Incorrectly Selected Homology errors

To analyse the problems of PSSM on protein domain databases for protein remote homology detection, we summarize and define three situations as Incorrectly Selected Homology (ISH) errors from the results of PSI-BLAST. ISH errors indicate that true positives exist in the ranking list but the selected list is null or contains false positives. Figure 1 shows three types of ISH errors and other situations of PSSM:

ISH-ERROR

Figure 1. The five situations of PSI-BLAST selecting sequences to construct PSSM profile for protein remote homology detection.
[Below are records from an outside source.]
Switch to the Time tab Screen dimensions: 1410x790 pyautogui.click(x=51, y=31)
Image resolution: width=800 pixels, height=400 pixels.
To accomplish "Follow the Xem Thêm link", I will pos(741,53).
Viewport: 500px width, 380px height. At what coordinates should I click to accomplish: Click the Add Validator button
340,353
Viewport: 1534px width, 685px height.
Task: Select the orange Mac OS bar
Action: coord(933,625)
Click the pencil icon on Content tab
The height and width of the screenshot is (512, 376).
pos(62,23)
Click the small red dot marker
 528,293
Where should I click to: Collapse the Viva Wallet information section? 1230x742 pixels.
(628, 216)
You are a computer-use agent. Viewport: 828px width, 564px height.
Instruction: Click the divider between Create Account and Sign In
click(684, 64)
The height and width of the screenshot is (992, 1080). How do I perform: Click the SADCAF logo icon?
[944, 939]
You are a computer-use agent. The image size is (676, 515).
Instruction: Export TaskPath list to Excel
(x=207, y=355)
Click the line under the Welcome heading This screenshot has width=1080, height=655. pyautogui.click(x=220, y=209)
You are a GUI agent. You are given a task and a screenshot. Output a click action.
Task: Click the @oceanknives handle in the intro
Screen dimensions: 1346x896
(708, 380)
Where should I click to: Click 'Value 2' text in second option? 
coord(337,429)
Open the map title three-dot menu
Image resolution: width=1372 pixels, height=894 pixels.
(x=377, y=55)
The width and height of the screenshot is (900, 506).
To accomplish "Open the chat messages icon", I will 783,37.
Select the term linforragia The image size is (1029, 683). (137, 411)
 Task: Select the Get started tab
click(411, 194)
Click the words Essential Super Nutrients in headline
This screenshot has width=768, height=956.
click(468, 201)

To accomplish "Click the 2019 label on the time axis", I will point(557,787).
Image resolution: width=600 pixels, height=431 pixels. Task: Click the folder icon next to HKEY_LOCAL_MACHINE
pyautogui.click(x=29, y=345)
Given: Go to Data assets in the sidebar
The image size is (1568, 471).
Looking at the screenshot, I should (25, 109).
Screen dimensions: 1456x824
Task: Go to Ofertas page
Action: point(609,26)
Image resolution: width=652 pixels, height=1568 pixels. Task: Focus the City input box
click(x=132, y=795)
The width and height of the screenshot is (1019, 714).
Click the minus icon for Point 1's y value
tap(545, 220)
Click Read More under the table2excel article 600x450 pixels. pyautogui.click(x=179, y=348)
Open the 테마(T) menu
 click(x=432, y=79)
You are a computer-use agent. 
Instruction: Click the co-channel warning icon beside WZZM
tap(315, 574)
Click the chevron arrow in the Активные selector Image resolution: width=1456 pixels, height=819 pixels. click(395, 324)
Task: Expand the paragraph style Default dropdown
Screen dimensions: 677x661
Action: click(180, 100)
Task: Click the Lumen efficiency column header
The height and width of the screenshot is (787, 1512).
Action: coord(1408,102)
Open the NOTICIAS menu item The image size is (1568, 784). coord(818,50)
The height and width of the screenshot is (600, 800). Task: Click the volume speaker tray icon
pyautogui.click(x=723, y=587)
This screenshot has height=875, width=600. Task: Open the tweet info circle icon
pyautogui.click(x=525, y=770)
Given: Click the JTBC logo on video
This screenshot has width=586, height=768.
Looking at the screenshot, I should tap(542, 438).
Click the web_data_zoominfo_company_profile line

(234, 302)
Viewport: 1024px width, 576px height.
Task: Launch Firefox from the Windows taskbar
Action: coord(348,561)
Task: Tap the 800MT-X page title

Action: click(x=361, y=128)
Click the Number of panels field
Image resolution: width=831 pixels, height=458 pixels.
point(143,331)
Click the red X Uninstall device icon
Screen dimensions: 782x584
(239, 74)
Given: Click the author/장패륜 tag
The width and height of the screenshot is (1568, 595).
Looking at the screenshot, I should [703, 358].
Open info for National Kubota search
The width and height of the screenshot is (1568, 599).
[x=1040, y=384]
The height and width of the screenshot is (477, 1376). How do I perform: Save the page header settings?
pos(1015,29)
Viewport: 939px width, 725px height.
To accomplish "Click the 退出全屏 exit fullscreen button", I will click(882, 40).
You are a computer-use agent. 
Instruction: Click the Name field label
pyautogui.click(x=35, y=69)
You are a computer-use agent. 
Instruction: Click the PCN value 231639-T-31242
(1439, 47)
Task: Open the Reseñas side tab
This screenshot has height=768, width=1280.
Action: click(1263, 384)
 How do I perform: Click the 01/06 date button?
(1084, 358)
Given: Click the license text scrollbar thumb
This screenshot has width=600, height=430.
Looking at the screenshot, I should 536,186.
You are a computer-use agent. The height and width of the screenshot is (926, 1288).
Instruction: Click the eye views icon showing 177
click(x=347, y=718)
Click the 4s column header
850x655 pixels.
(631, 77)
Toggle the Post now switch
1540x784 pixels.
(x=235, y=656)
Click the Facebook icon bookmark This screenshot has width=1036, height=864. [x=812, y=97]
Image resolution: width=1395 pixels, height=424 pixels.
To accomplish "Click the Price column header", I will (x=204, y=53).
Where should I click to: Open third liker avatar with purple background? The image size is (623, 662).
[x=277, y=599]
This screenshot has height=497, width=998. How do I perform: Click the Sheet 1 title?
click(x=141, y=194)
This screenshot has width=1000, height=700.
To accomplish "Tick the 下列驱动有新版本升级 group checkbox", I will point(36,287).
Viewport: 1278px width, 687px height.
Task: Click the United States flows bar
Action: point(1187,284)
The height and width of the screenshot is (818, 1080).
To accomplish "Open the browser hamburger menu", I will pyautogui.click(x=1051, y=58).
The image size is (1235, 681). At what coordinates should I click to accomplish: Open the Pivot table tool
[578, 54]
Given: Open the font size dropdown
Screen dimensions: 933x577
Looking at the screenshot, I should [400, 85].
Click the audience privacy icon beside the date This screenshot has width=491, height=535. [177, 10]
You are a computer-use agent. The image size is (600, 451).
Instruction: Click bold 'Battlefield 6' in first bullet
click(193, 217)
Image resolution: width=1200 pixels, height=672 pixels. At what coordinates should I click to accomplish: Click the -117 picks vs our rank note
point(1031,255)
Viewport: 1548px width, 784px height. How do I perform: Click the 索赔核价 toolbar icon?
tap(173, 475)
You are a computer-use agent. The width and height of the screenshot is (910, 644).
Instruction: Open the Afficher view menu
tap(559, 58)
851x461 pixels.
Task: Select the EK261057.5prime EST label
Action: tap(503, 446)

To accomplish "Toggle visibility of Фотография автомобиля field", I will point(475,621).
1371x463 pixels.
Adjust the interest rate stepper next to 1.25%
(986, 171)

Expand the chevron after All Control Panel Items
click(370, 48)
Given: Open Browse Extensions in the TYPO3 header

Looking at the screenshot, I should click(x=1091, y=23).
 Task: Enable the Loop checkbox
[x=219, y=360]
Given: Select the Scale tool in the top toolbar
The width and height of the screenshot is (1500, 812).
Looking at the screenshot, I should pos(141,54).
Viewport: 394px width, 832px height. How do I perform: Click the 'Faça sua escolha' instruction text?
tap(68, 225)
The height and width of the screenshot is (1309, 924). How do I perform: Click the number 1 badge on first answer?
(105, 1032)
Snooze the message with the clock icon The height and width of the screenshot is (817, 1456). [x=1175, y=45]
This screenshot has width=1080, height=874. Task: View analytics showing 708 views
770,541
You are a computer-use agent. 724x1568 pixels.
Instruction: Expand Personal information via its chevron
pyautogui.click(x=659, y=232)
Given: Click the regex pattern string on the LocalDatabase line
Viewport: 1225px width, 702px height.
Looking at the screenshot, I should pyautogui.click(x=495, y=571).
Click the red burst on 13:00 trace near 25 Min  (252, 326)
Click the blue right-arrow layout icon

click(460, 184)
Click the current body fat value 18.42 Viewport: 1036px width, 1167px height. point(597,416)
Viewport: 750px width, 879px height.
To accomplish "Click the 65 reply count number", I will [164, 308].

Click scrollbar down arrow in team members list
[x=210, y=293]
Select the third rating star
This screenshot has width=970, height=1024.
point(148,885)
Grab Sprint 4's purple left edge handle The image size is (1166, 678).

i) True-PSSM (Figure 1A). PSSM is constructed by all true positives in the selected list, which is an ideal situation for PSSM and can describe the correct evolutionary information of query sequences;

ii) ISH-MIX error (Figure 1B). Because the selected list contains false positives and true positives, incorrect evolutionary information is added into PSSM and more false positives are produced at later iterations;

iii) ISH-NULL error (Figure 1C). No sequence exists in the selected list can be used to construct PSSM but true positives exists in the candidate list. Therefore, PSI-BLAST almost cannot produce any results after the next iteration with null PSSM;

iv) ISH-ALL error (Figure 1D). The sequences in the selected list are all false positives but true positives exist in the candidate list. Then, error PSSM is constructed, which almost cannot detect any true positives at the next iteration;

v) False-PSSM (Figure 1E). The ranking list contains no true positive, and therefore there is no more adjustment space for PSSM. In order to construct and keep an ideal situation during the iteration process, rectifying the above errors of PSSM is necessary.